The East African country plans to charge a 3% tax on the transfer or exchange value of digital assets, while content creators will pay 15% on online earnings up from 5% withholding income tax. If the proposals in the finance bill are ratified, the taxes will take effect in the coming budget year, which begins July 1.
Cryptocurrency exchanges like Binance or Yellow Card or persons facilitating the exchange or transfer of digital assets are expected to withhold the tax deductions and forward them to the country’s tax authority within 24 hours. The exchanges must, however, first register with the tax authority in order to remit such deductions.
Kenya defines digital assets as “anything of value that is not tangible and cryptocurrencies, token code, number held in digital form and generated through cryptographic means or otherwise, by whatever name called, providing a digital representation of value exchanged with or without consideration that can be transferred, stored or exchanged electronically; and a non-fungible token (NFTs) or any other token of similar nature, by whatever name called.”

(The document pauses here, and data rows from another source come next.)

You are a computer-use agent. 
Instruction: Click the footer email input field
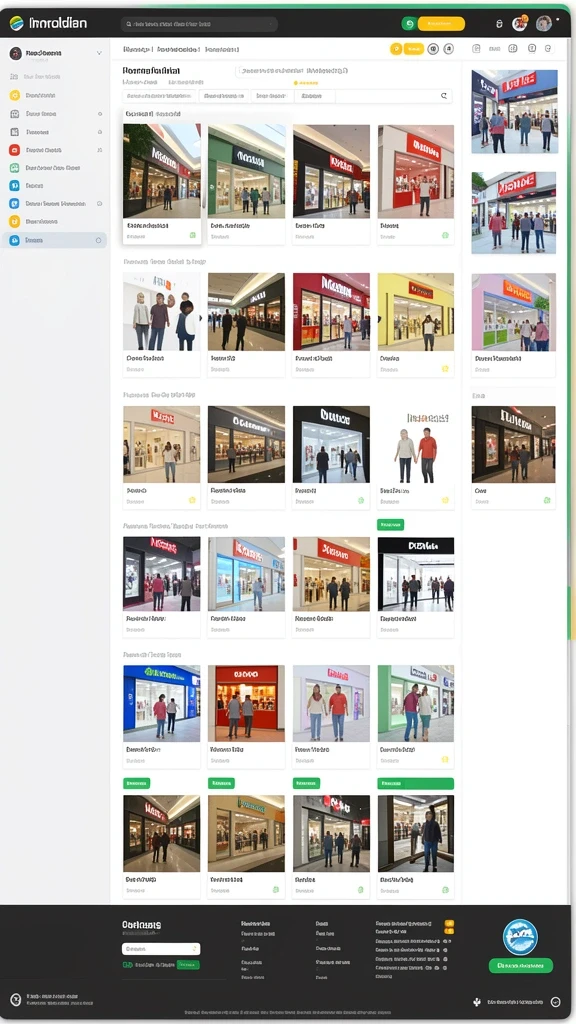161,949
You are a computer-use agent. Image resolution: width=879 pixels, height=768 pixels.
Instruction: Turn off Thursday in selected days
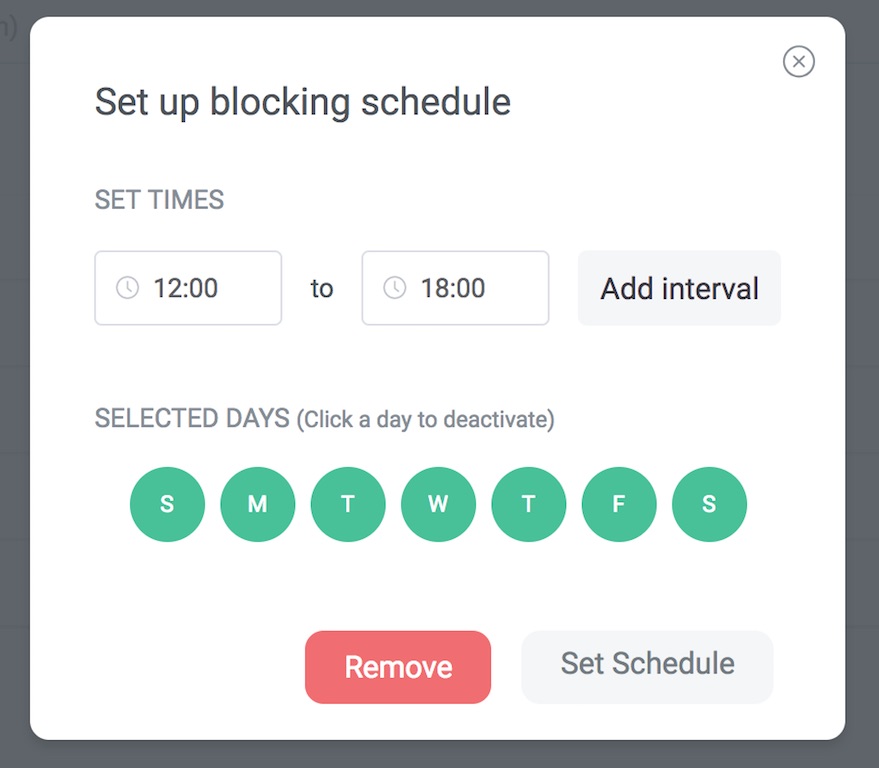529,504
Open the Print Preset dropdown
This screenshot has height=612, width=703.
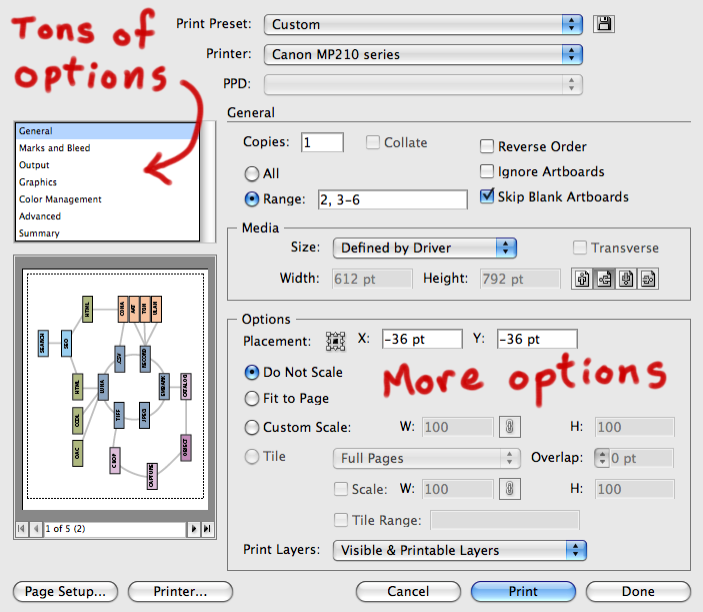[423, 24]
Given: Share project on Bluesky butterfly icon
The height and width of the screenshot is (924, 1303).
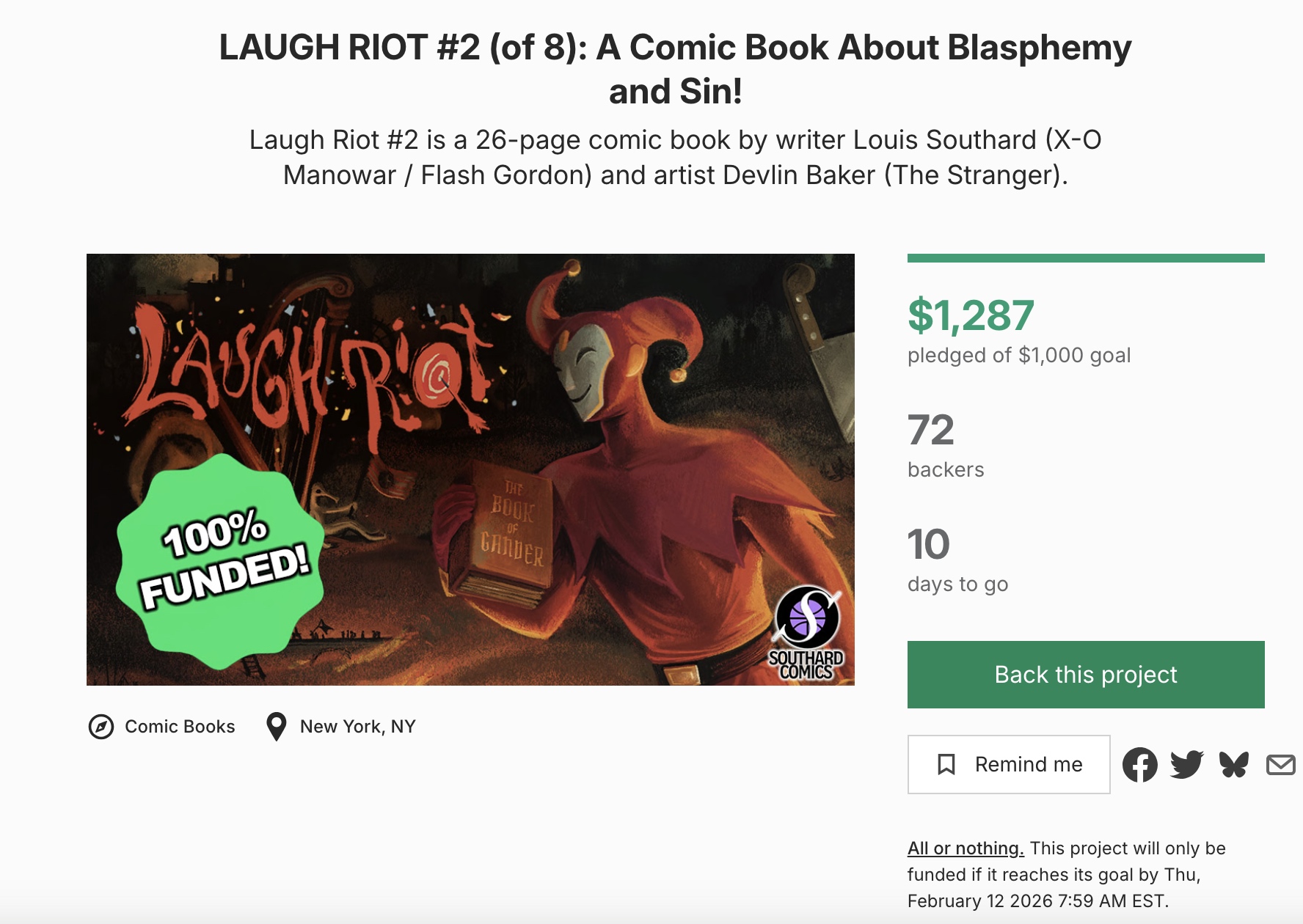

Currently the Kenyan government does not recognize crypto as a legal tender, and has in the past sternly warned that they are unregulated, and highly speculative and volatile, which puts them at a great risk of losing value. The government has also variously asserted that it cannot offer any protection in the event that crypto exchanges go bust, as was recently witnessed with FTX.
However, over the last few months Kenya has softened its stance on crypto, proposing to work on a legal framework for crypto assets, as it moves to tap the growing cryptocurrency adoption.
Kenya is ranked second in Africa (19th globally) after Nigeria in terms of crypto adoption, and fifth globally in terms of peer to peer (P2P) exchange trade volume, according to 2022 Chainalysis report.
Pertaining to content creators, the new bill imposes a tax on earnings made by a content creator sponsored by a brand to make content or do promotions, and income from affiliate marketing.
It defines content creators as those offering “entertainment, social, literal, artistic, educational or any other material electronically,” through websites, social media platforms like Facebook, Twitter or Instagram, in partnership with brands or retailers.
Earnings made by offering “subscription services where the audience pays a periodic fee to access the content and support the content creator, or merchandise sales where physical goods and services are sold featuring a logo, brand or catchphrase to the audience of the content creator, eBooks, courses, or software,” will also be taxed.
Also not spared is income from “membership programs for exclusive content including early access, licensing the content including photographs, music or other businesses or individuals for use in the user’s own projects; or crowdfunding for raising funds for specific goals for a content creator or another person.”